--- begin Given text ---

The defendant demurred, and the plaintiff has appealed from the decree sustaining the demurrer and dismissing the bill.
The allegations in the bill are vague, indefinite and uncertain. They give the defendant no certain notice of the specific charges which they are called upon to answer. For this reason, if for no other, the bill was properly dismissed. But there are other reasons. Two classes of wrongs are charged in the bill: One, that certain acts of the board of directors already done are ultra vires; second, that the election' of the directors for the year 1898 was illegal.
It may be said as to the latter complaint, that if the election was illegal, certainly a bill for an injunction and receiver is not the proper remedy. If, however, the election was legal, the complainant has no ground of complaint.

--- end Given text ---
--- begin Given information ---

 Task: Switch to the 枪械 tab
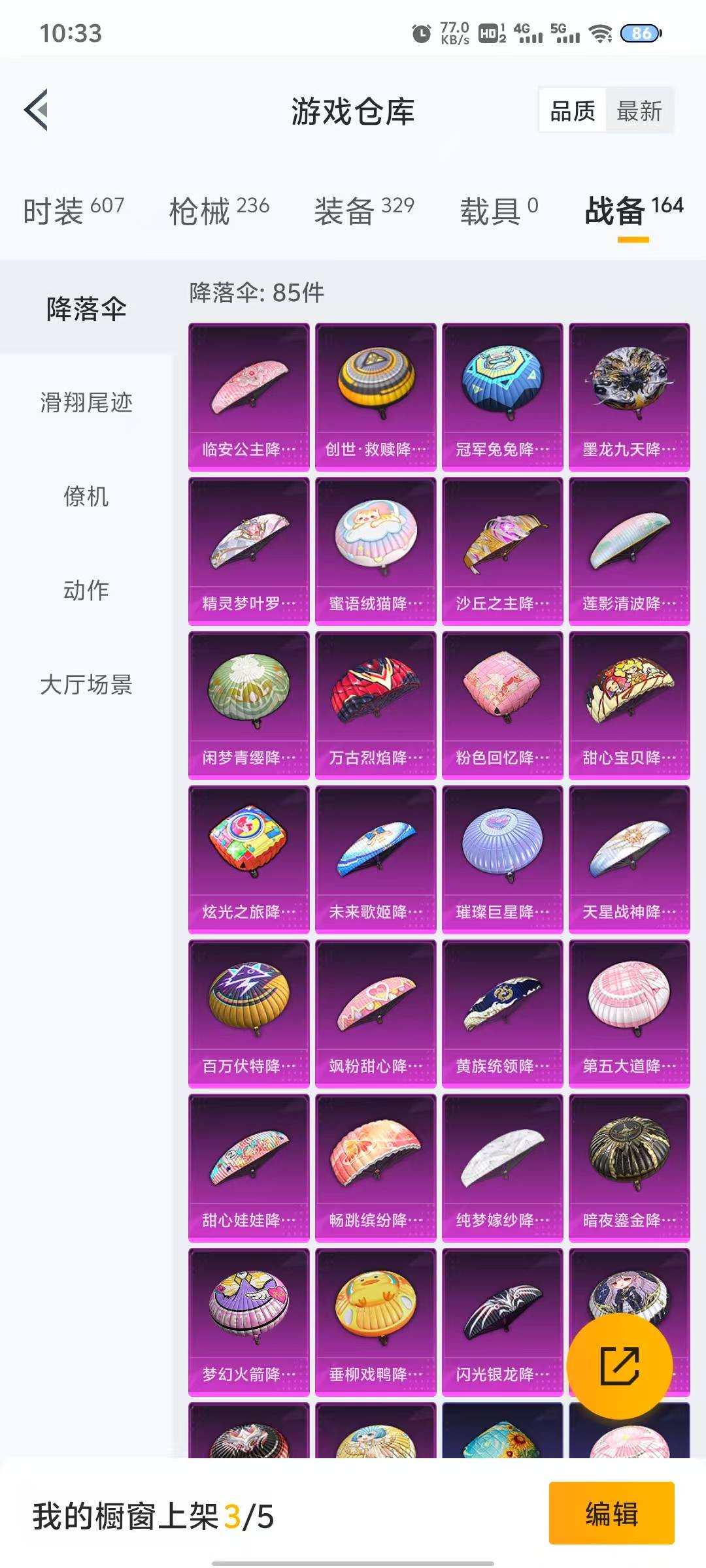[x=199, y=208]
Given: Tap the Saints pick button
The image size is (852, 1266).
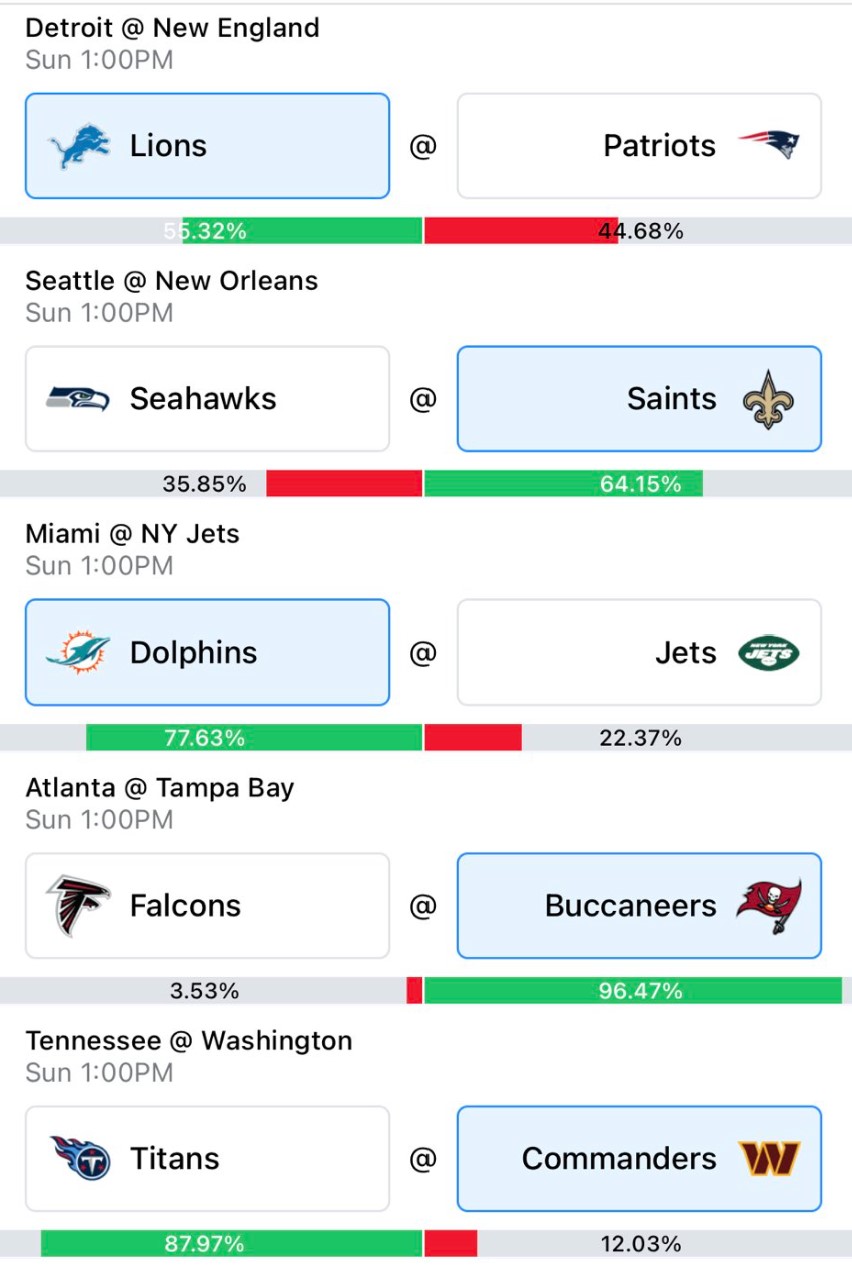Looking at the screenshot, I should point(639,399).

--- end Given information ---
--- begin Given information ---

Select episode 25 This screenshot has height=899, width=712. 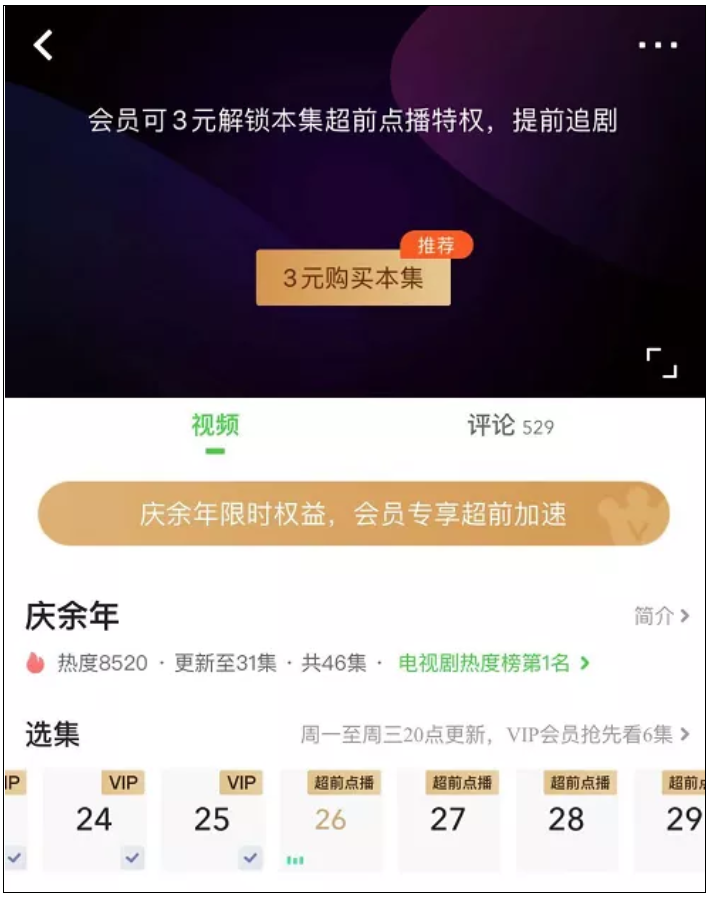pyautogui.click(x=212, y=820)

--- end Given information ---

Tasks to carry out >>
[a] Answer these questions from the court opinion on the demurrer:
(i) Which party appealed?
(ii) For what year was the election of directors said to be illegal?
(iii) What remedy does the opinion call improper if that election was illegal?
[b] Write the next part of the court opinion on the demurrer, starting after its final sentence.
The items come from a different source than the court opinion.

Exercise answers >>
[a]
(i) The plaintiff.
(ii) 1898.
(iii) A bill for an injunction and receiver.

[b]
The other acts of which the complainant complains are said to be ultra vires, unlawful, not within the power of the corporation or the scope of its charter. Such wrongs are against the corporation itself, and strictly speaking, not against the stockholders. In law, the injury was done to the corporation, not to the stockholders. 1 Morawetz on Corporations (2nd Ed.,) § 237. No stockholder can assume the right to seek redress for wrongs to the corporation, until the latter is shown to be unwilling or incapable of seeking the remedy for itself. Hersey v. Veazie, 24 Maine, 9. This is the general rule. Shareholders aggrieved must seek their remedy through corporate channels. They must exhaust all remedies within their reach in the corporation itself. They must apply to the officers in charge. Failing with the officers, they must apply to the corporation itself, or they must show why application would be ineffectual in either case. If they fail with both, then the courts are open for redress. 1 Morawetz on Corporations, § 241; 4 Thompson on Corporations, § 4499; Memphis City v. Dean, 8 Wall. 73; Hawes v. Oakland, 104 U. S. 450; Dimpfel v. Ohio & *327Mississippi Ry. Co., 110 U. S. 209; Dunphy v. Traveller Newspaper Association, 146 Mass. 495.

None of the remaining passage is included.